Methods now are not much help to women, but a treatment based on the new technique could be.
Currently, transplants move hair follicles from the back of the head to the front. The procedure can take eight hours, and leave a large scar on the back of the head. The new technique would remove a smaller patch of cells, culture them in the laboratory to increase their numbers, and inject them back into the person's head to fill in bald spots. The new approach would actually add hair.
Angela Christiano, a hair geneticist and dermatology professor at Columbia University Medical Center in New York, who herself has had hair loss, who has become known for her creative approach to research, worked with researchers from Durham University in Britain. They focused on dermal papillae, cells at the base of hair follicles that give rise to the follicles. Researchers have known for more than 40 years that papilla cells from rodents could be transplanted and would lead to new hair growth. The cells from the papillae can reprogram the surrounding skin cells to form hair follicles.
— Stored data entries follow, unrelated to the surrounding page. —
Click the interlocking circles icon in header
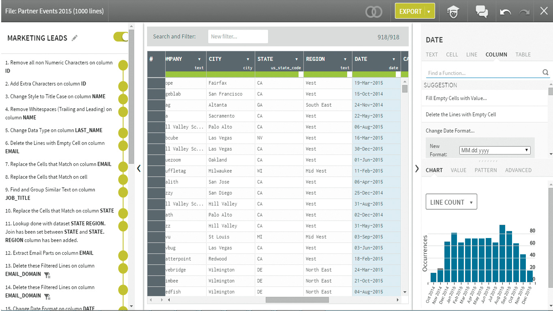This screenshot has width=553, height=311. (374, 12)
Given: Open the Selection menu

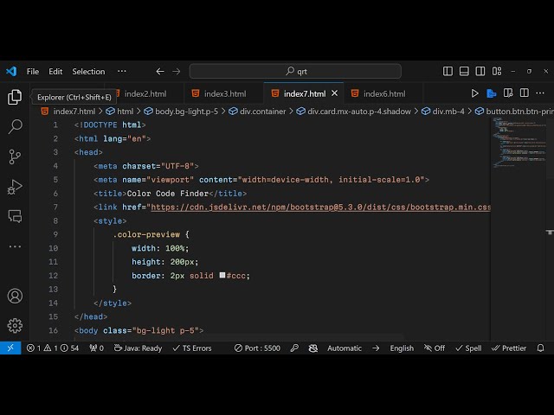Looking at the screenshot, I should coord(88,72).
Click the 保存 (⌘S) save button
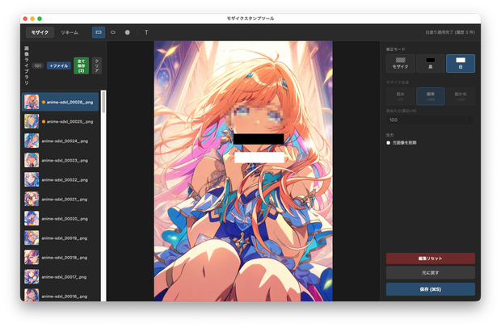Image resolution: width=501 pixels, height=328 pixels. (x=431, y=289)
But human papilla cells, grown in culture, mysteriously lose the ability to make follicles form. A breakthrough came when the researchers realized they might be growing the cells the wrong way. One of Dr. Christiano's partners from Durham University, Dr. Colin Jahoda, noticed that the rodent papilla cells formed clumps in culture, but the human cells did not. Maybe the clumps were important. So, instead of trying to grow the cells in a flat, one-cell layer on a petri dish, he turned to an older method called the "hanging drop culture." That method involves putting about 3,000 papilla cells - the number in a typical papilla - into a drop of culture medium on the lid of a dish, and flipping the lid over so that the drops are hanging upside down. "The droplets aren't so heavy that they drip off," Dr. Christiano said. "The force of gravity just takes the 3,000 cells and draws them into an aggregate at the bottom of the drop."
The technique made all the difference. The cells seem to need to touch one another in three dimensions rather than two to send and receive the signals they need to induce hair formation.
The success is just a first step, Dr. Christiano cautioned.
One avenue for further research will be to look at why molecular profiling found that only 22 percent of the genes were turned on.
"We were a little surprised by how few," Dr. Christiano said. "We thought more would be needed." Perhaps, Dr. Christiano said, if more genes could be turned on in the transplanted cells, more hairs, or better quality ones, might result.
Several companies are experimenting with papilla cells in people, Dr. Christiano said, but they use the cells to try to restore or rejuvenate existing papillae and follicles - not to make new ones. (She has no commercial interests or ties with any of the companies, she said.)
"Inducing a completely new hair is a different challenge," she said, adding that studies to try doing just that in people are not far off.